Directions for this task
Find the line with "Select the audit.md editor tab" in the records below, then please transcribe it and every later line exactly, omitting the pictures and adding nothing.

%%

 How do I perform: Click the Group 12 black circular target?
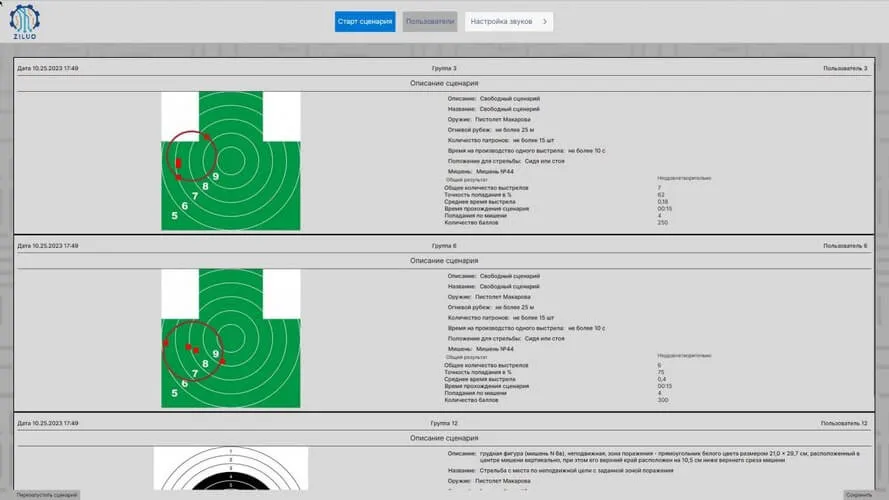230,470
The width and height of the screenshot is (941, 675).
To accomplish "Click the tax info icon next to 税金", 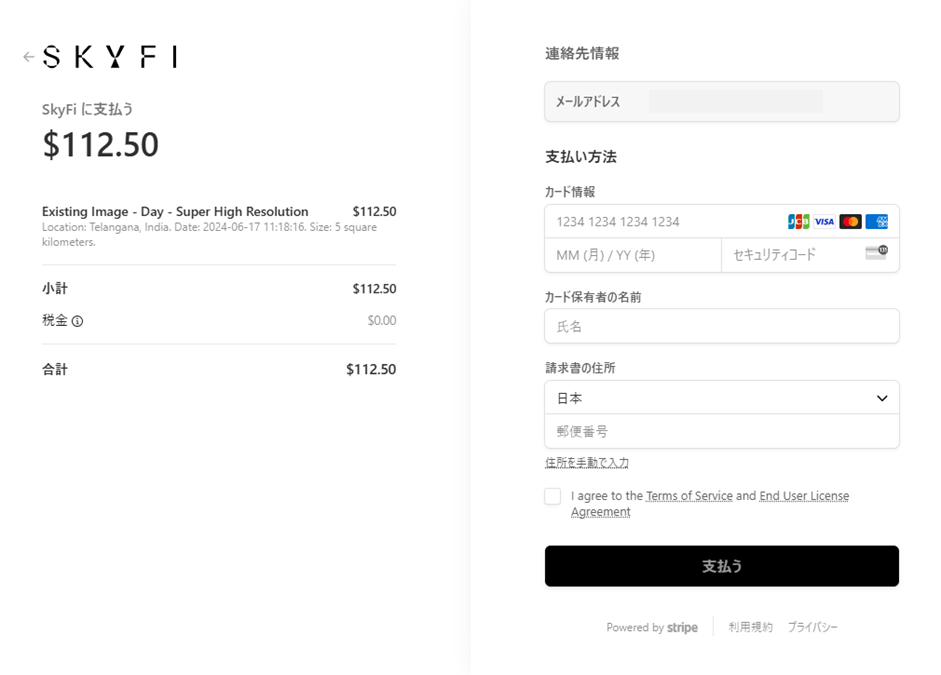I will point(77,321).
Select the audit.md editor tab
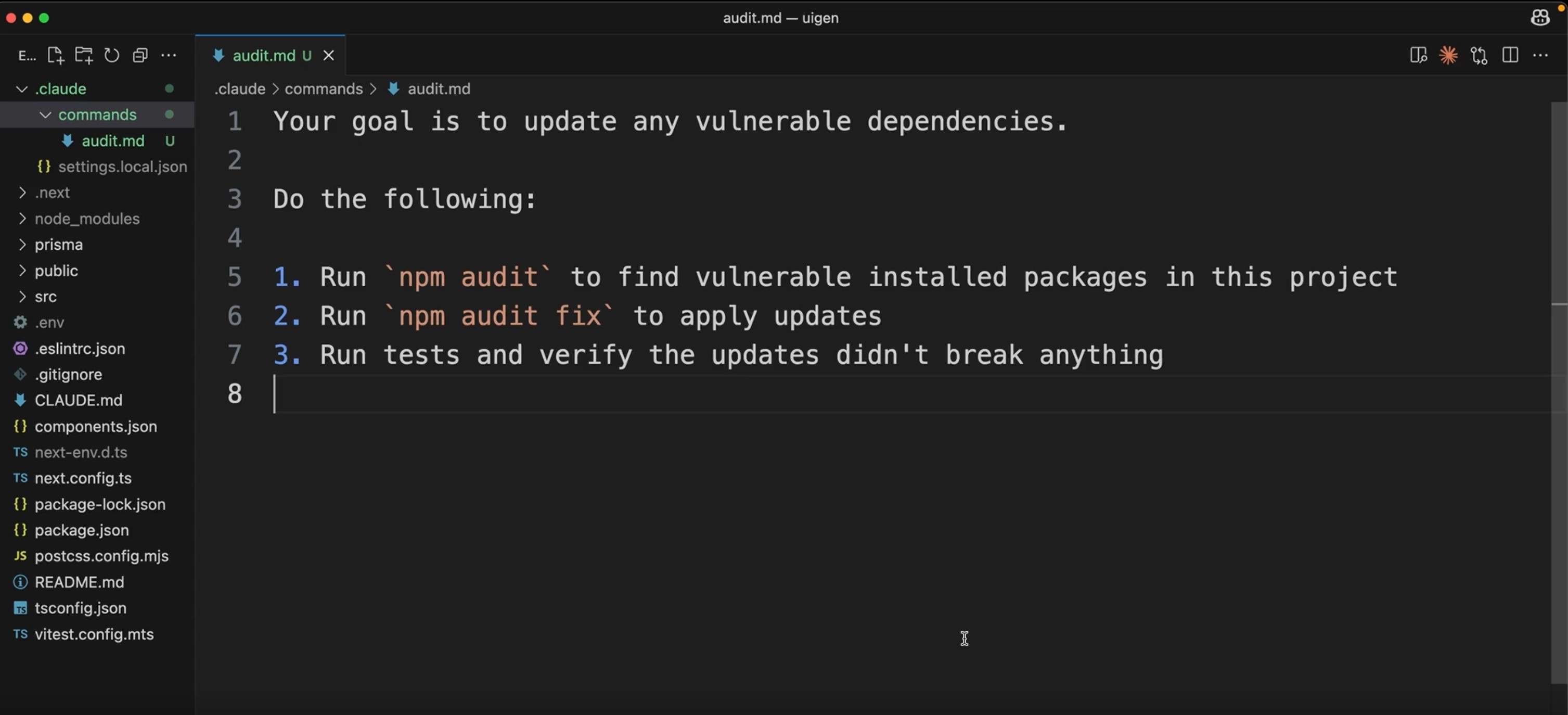The width and height of the screenshot is (1568, 715). point(264,56)
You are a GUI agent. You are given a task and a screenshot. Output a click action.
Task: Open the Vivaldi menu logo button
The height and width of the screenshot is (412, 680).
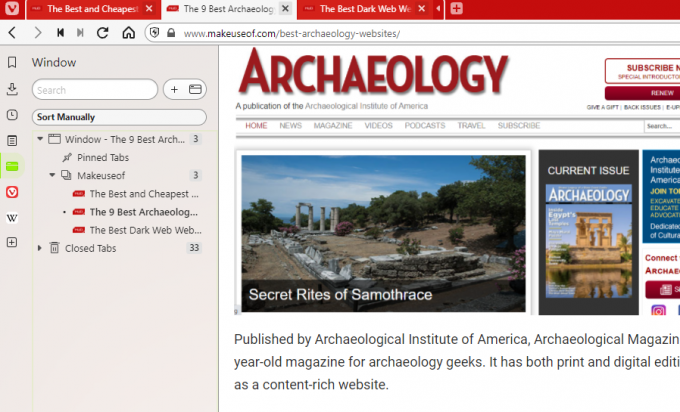12,9
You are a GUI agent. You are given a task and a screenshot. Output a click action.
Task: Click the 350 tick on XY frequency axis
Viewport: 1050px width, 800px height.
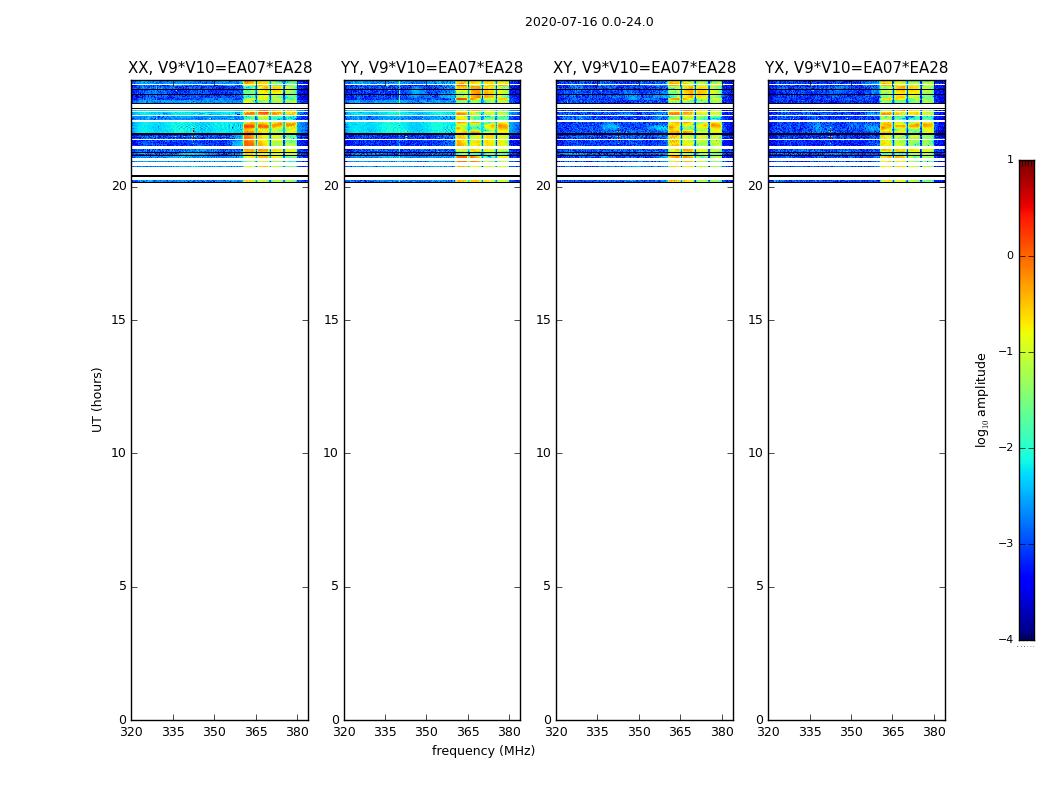(x=639, y=732)
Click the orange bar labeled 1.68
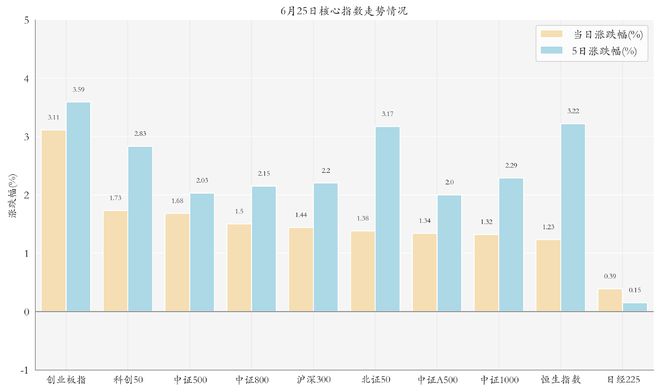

%%

Task output
Select the audit.md editor tab
The width and height of the screenshot is (1568, 715). point(264,56)
You are a GUI agent. You are given a task and a screenshot. Output a click action.
Task: Open the Vivaldi menu logo button
The height and width of the screenshot is (412, 680).
12,9
You are a GUI agent. You are given a task and a screenshot. Output a click action.
Task: Click the 350 tick on XY frequency axis
Viewport: 1050px width, 800px height.
(x=639, y=732)
Click the orange bar labeled 1.68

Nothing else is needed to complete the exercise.